The Dutch East India Company (VOC) ship Vergulde Draeck, popularly known as the Gilt Dragon, was on a trading voyage to Batavia (now Jakarta) with a crew of approximately 193 men, a cargo of trade goods worth 106,400 guilders and eight chests of silver coins to the value of 78,600 guilders when disaster struck. 

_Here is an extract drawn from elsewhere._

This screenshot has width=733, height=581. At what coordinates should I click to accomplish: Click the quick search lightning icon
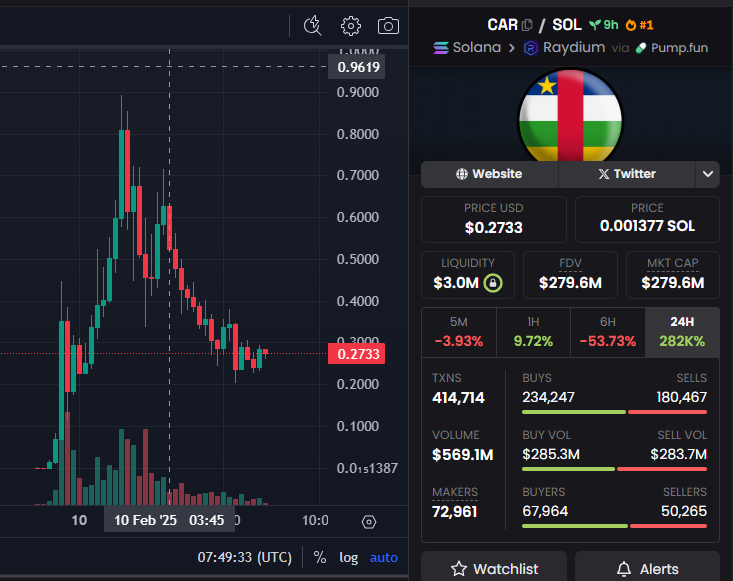pos(312,26)
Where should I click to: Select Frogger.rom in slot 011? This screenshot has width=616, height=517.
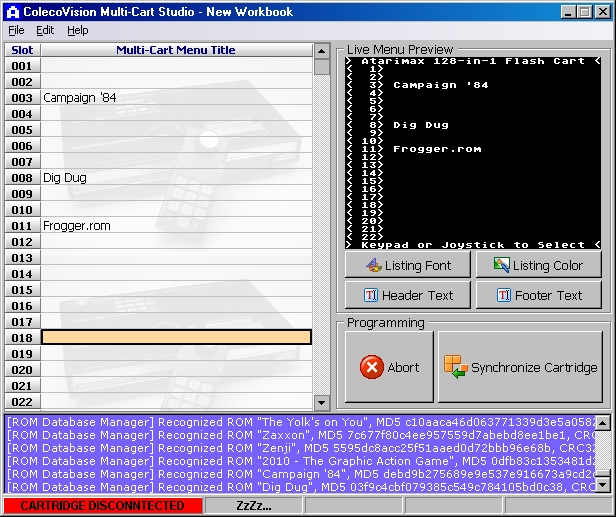[77, 226]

In the early morning of 28 April 1656, the vessel struck a reef off the coast, about mid-way between what is now Seabird and Ledge Point. Within minutes the ship began to breakup. Two boats were launched but only 75 crew reached the shore with a few of the provisions and stores. The ship's Master Pieter Albertz ordered seven of the crew to sail to Batavia for assistance while he and the remainder of the crew waited ashore. Forty-one days later two vessels set sail from Batavia in search of the survivors. Several other expeditions were mounted in the following year but all failed to find any of the missing crew, although some wreckage was noted in the region of Fremantle. 

The wreck was found on 14 April 1963 by a party of divers. It lies on a reef, 5.6 km from shore and 12 km. south-south-west of Ledge Point. It is an excellent dive site in calm conditions. 

EMILY – 1868

The Emily was a 40 tonne schooner-rigged vessel with two masts. It was built in Fremantle as a coastal trader and was launched in April 1868. Before the Emily had completed her maiden voyage between Fremantle and Port Irwin, now known as Dongara and had sailed again for Irwin. On 13 June the Emily set out on the return voyage to Fremantle with a crew of four and a cargo of copper ore, but during the night a gale blew in from the North-West and the schooner was driven ashore. Pieces of the wreck were found on the beaches of Rottnest Island but the location of the Emily was not discovered for two more months, when the hull was found on a beach just South of the small town of Two Rocks at a site known as Wreck Point. The wreck lay partly covered in sand with some of the cargo or copper ore still in the hull. Over the years, the wreck was forgotten and its location is now unknown.


The 40 tonne two – master Seabird was built in 1865 at the Vasse River (now Busselton). On June 11 1874 the Seabird left Fremantle heading in a northerly direction. Aboard the vessel was general cargo and 10 passengers of which the majority consisted on ticket – of – leave men (prisoners on parole). By the 13th the weather had turned foul. For 2 days Captain Hanham battled to keep the ship out to sea. Gale force winds finally forced him to seek shelter behind a reef 5km from the shore, where the ship was anchored for the night. The following day the wind shifted to the north-west and dragged, allowing the Seabird to come dangerously close to the reef. Hanham slipped the mooring chains overboard and ran the Seabird ashore, where it became stranded, approximately 9km north of the Moore River. While the Captain and crew camped near the stricken vessel, the passengers trekked north, believing they were just South of Geraldton. After a long and difficult journey, the two fittest men reached Dongara to raise the alarm. The initial inquiry found Captain Hanham guilty of negligence. The wreck was auctioned at Gingin and the cargo salvaged.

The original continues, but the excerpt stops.